Wow that's awesome Two Knots. I also like that you were able to incorporate another antique in the making of the stool. I also like the star of the picture......the daaaawg.


----------



## mrwoodty (May 15, 2013)

Great job!!!!! And love your old Boston, great dogs, and ill bet she loves the chair.


----------



## alexjoe (Jun 10, 2013)

Looking nice and you did a great work.


----------



## Two Knots (Nov 12, 2011)

Thanks forcedreno, mr.woody,and alexjo for taking the time
to comment on the chair. :yes:


----------



## kimberland30 (Jan 22, 2008)

That chair is amazing. It's even more amazing since now it has a place to rest your feet and incorporated old into new.


----------



## yummy mummy (Sep 11, 2006)

Love the chair and the footstool! Great job with the leather.

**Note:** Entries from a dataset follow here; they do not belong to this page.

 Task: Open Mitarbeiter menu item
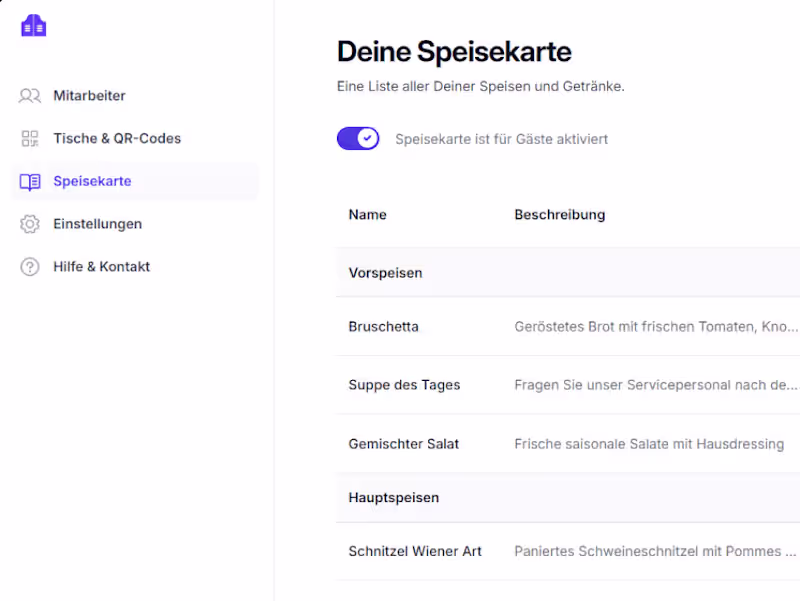point(89,96)
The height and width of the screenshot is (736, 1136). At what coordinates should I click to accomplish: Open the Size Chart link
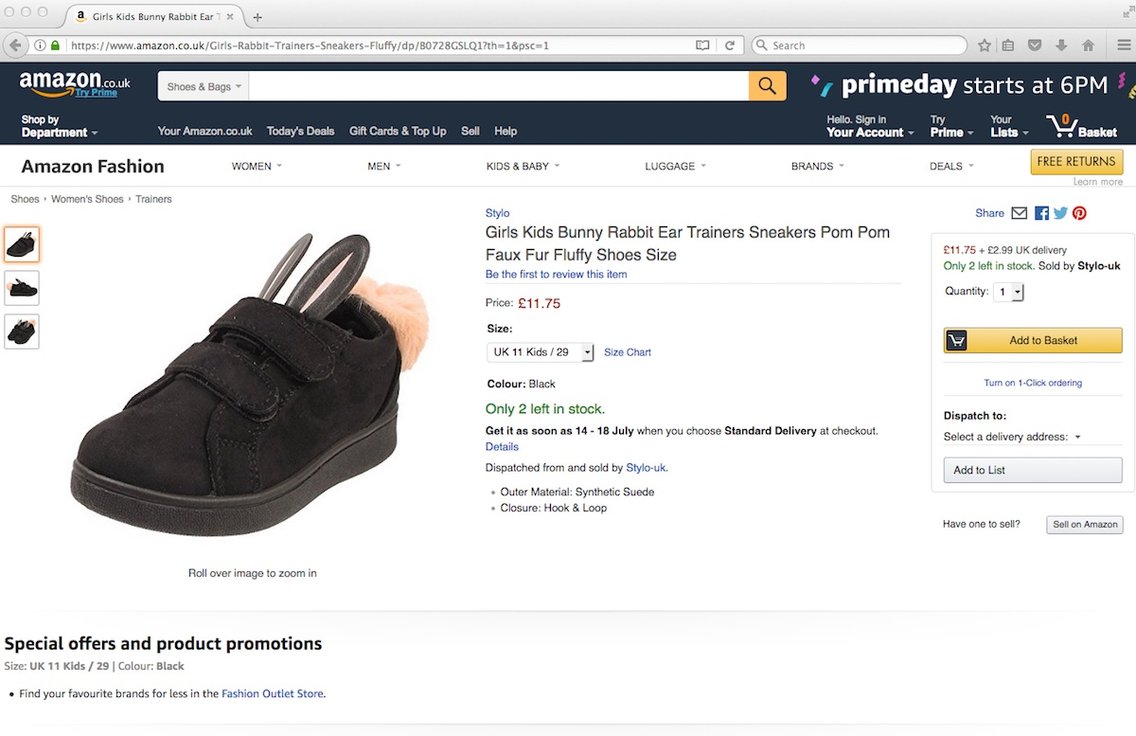(x=627, y=352)
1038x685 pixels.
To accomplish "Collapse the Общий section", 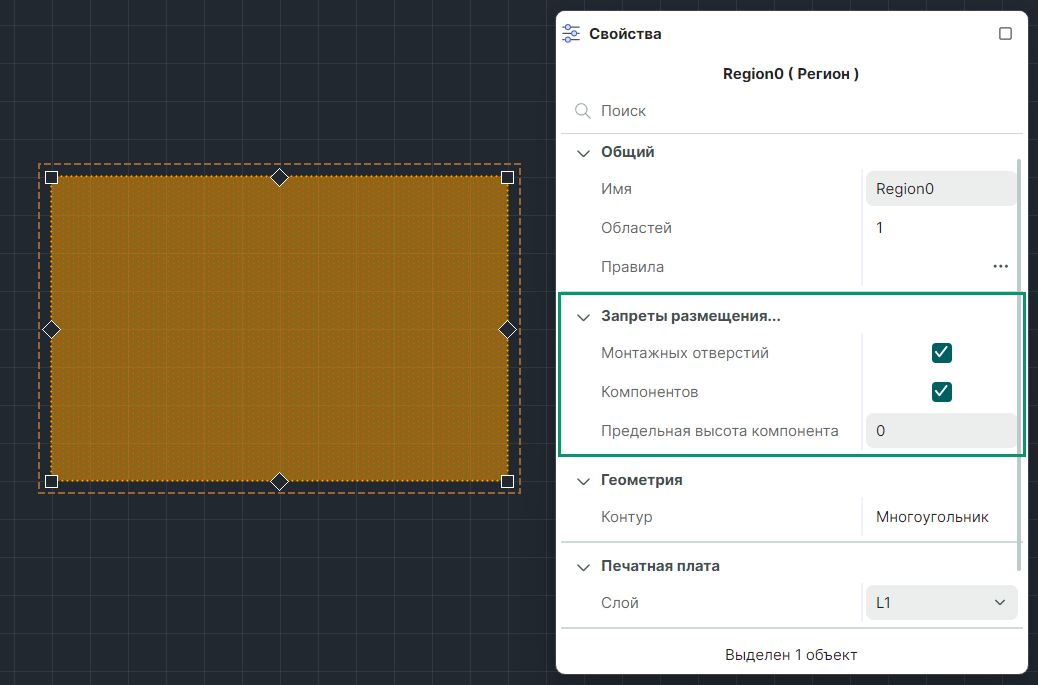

Looks so neat. 

And I really LOVE the throw. Very nice.


----------



## Two Knots (Nov 12, 2011)

Thanks Kimber and Yummy, 
We just winged this footstool, (as compared to
other footstools we've made) ...to be more specific
I haven't given it any forethought to make it fit under the chair...
but, luckily it does, as our little grandkids love jumping
off our footstools. Now I can just slip this one under the
chair when they visit. Since this footstool is on wheels, 
jumping off this one could be dangerous. 

Yummy mummy, I love animal prints, and try and use them a lot
in various rooms; they liven up throw pillows and chairs with
throws...etc...In this same room we made Roman Shades out of
velour and trimmed them in a tiger print.


----------